Extracted data entries:

------------------------------------

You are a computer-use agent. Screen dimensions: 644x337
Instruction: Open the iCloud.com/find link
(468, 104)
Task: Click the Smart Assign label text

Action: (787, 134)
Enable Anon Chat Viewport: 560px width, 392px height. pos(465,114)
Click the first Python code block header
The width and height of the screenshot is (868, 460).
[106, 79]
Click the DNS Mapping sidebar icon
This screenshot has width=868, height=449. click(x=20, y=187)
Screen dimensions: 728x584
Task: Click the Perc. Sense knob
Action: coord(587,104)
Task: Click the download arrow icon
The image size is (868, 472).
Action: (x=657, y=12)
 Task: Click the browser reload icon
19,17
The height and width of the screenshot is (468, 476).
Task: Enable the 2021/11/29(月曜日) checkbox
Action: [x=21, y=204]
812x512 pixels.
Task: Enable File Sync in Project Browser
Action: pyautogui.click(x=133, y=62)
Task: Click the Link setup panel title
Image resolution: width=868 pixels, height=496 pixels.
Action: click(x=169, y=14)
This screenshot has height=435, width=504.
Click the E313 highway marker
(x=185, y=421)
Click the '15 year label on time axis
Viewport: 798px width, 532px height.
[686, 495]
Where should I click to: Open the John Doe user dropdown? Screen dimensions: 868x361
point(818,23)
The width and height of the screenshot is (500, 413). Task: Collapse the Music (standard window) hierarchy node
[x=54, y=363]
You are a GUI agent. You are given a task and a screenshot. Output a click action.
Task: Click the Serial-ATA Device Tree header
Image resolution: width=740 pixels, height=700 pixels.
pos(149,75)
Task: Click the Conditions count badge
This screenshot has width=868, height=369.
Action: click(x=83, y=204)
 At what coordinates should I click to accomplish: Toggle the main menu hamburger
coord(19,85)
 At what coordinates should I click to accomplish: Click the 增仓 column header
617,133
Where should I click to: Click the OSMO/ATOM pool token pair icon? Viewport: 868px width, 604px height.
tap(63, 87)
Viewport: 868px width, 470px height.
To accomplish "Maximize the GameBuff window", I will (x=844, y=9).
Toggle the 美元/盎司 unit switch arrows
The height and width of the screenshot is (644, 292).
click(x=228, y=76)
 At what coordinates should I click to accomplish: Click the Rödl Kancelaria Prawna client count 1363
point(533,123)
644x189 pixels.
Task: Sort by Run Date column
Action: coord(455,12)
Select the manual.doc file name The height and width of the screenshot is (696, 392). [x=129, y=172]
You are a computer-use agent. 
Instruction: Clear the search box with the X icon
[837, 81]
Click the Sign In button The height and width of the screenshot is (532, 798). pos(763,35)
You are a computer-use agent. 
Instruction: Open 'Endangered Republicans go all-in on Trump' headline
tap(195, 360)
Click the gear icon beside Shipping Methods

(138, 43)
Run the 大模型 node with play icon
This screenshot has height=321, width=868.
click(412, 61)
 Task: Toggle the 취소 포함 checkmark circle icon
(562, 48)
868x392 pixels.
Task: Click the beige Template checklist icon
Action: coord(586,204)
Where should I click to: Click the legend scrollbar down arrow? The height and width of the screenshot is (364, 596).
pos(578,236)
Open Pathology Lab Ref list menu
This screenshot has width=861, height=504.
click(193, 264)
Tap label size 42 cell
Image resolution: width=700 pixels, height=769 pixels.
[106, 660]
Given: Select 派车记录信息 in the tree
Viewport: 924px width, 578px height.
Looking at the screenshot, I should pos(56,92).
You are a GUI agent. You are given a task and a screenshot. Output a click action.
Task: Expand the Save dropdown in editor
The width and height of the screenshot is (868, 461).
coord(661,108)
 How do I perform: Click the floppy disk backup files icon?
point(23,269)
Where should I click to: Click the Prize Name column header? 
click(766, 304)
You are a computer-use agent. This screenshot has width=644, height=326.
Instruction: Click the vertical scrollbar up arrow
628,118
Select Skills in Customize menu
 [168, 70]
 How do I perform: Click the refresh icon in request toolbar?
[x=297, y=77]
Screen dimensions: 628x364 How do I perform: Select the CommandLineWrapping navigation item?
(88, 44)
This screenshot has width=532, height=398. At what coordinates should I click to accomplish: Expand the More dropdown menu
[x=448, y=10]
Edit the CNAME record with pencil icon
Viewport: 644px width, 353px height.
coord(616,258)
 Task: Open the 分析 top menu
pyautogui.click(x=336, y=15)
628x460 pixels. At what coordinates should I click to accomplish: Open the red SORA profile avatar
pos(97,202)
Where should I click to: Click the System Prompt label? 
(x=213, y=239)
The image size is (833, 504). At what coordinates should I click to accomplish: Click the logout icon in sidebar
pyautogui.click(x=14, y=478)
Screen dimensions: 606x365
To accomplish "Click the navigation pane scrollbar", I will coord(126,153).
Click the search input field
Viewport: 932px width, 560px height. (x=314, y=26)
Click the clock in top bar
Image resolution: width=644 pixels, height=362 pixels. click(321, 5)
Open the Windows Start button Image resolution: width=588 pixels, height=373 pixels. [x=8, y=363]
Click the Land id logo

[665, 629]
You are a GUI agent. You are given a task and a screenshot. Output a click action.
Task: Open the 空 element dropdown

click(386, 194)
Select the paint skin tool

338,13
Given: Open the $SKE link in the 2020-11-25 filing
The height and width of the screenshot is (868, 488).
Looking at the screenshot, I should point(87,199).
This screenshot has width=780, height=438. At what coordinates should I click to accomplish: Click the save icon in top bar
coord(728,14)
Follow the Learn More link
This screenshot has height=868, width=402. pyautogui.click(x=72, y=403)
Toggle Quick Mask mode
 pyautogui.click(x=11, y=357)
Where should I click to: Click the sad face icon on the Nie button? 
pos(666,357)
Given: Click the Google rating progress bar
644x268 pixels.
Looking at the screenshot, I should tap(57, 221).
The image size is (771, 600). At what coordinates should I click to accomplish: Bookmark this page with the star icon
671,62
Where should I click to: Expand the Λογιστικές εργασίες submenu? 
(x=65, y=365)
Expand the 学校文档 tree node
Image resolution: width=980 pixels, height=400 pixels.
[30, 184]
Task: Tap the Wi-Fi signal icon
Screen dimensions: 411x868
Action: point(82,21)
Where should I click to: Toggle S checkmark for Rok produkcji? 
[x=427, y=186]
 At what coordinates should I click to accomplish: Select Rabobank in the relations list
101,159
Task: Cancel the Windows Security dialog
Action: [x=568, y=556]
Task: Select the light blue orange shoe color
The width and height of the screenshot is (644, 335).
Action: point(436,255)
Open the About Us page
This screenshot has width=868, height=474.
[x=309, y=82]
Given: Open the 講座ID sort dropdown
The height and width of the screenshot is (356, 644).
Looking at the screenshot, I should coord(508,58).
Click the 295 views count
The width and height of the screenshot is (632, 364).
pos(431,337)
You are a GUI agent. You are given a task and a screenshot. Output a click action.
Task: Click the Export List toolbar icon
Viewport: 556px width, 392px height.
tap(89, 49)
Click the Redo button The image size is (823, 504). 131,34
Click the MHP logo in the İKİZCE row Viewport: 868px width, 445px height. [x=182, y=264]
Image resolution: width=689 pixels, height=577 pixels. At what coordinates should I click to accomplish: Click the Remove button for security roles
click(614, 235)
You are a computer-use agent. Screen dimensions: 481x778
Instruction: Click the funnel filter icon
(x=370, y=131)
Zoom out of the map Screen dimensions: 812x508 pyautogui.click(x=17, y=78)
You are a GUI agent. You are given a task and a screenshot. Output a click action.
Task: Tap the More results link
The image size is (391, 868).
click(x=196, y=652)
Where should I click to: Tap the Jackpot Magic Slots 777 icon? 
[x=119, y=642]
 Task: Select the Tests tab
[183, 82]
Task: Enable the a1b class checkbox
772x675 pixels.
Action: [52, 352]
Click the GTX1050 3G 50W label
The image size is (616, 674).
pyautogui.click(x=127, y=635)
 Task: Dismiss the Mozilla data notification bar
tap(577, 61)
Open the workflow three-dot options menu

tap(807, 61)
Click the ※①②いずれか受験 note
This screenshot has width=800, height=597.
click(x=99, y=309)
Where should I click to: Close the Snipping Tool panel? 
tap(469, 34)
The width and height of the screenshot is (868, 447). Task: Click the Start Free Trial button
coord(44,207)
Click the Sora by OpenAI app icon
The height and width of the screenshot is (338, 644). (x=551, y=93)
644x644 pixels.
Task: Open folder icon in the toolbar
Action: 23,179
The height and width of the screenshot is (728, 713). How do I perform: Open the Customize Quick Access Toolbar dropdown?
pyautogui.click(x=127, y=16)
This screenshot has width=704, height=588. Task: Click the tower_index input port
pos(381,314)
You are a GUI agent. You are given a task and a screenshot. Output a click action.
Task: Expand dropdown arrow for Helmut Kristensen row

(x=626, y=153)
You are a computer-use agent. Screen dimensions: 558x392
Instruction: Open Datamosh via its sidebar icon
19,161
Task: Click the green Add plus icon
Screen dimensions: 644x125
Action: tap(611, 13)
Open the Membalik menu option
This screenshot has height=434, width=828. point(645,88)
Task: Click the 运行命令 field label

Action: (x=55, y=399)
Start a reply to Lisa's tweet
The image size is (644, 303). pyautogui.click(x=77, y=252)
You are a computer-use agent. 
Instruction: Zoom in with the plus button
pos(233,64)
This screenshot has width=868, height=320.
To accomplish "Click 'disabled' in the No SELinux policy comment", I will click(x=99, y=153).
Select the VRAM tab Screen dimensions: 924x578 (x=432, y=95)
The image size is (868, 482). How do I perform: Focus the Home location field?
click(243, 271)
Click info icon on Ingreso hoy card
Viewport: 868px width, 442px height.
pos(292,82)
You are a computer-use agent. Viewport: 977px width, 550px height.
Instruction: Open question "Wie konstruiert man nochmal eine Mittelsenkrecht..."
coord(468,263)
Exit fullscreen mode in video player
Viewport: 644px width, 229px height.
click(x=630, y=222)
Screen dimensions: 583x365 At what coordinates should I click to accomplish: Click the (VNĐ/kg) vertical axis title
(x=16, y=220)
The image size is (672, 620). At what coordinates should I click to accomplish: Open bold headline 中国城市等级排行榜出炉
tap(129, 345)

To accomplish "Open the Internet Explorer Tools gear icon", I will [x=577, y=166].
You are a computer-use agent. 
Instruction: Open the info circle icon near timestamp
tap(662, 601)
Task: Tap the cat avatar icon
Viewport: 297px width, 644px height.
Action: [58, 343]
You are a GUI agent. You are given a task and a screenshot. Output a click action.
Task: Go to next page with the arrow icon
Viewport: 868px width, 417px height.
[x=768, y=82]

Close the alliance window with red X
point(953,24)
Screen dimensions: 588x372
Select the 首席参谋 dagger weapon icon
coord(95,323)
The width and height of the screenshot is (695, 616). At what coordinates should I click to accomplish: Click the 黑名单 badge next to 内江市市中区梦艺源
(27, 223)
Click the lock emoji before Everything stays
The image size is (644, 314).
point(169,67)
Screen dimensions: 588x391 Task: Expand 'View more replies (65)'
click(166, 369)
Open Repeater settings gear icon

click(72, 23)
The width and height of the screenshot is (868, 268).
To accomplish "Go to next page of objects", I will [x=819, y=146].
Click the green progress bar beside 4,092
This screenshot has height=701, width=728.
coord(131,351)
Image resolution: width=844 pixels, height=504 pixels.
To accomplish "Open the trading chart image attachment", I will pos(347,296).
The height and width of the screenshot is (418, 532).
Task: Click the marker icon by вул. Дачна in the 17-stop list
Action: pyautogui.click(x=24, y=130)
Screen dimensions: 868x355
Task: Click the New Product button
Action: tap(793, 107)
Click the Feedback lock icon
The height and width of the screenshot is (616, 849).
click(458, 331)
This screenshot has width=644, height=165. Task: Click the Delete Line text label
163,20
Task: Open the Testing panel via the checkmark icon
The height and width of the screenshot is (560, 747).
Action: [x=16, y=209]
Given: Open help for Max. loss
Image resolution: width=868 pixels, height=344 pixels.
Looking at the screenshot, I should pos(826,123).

------------------------------------

What you have to do:
How many lines in the records above hold the string "green"? Only the number is wanted.

Response to this exercise:
2